**Brief:** Select each line in the listing below that contains the string "screenshot", and copy those lines out unchanged.

**Input material:**
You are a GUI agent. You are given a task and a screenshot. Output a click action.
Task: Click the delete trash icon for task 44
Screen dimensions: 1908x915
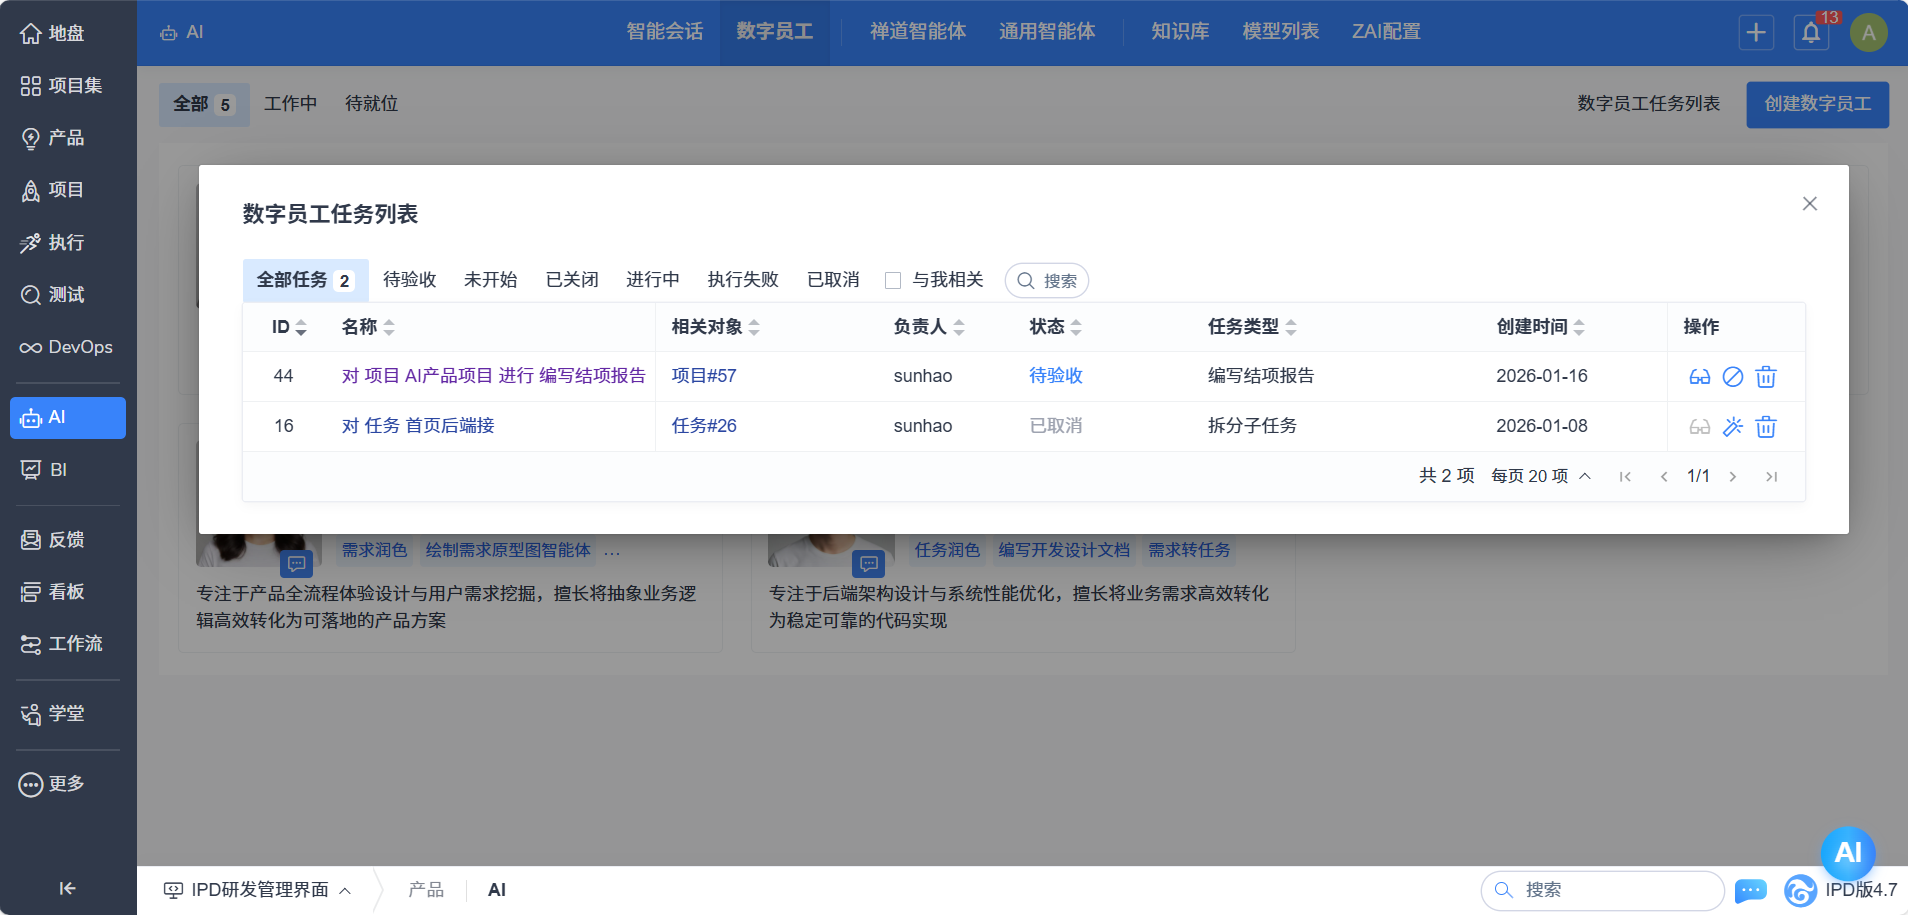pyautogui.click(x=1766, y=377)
==
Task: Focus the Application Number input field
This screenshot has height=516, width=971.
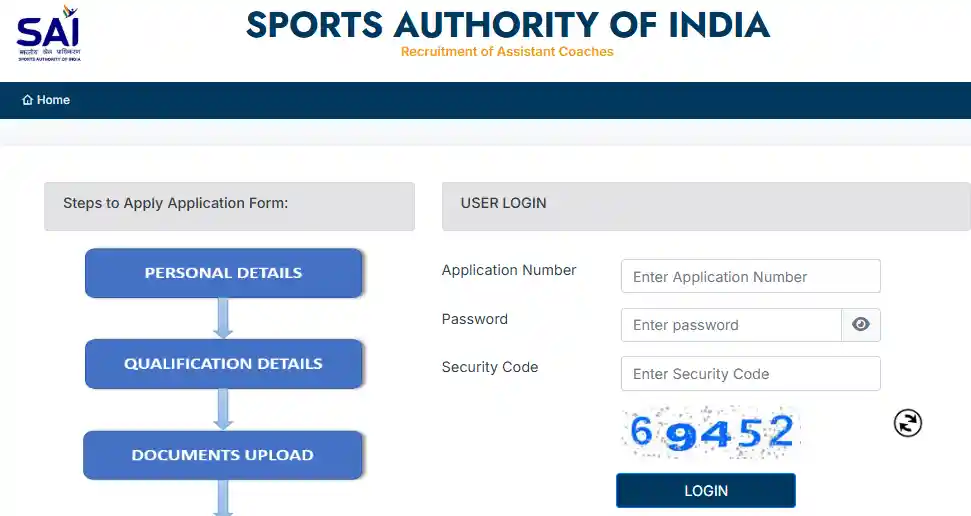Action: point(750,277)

**Solved exercise:**
You are a GUI agent. You are given a task and a screenshot. Output a click action.
This screenshot has height=516, width=971.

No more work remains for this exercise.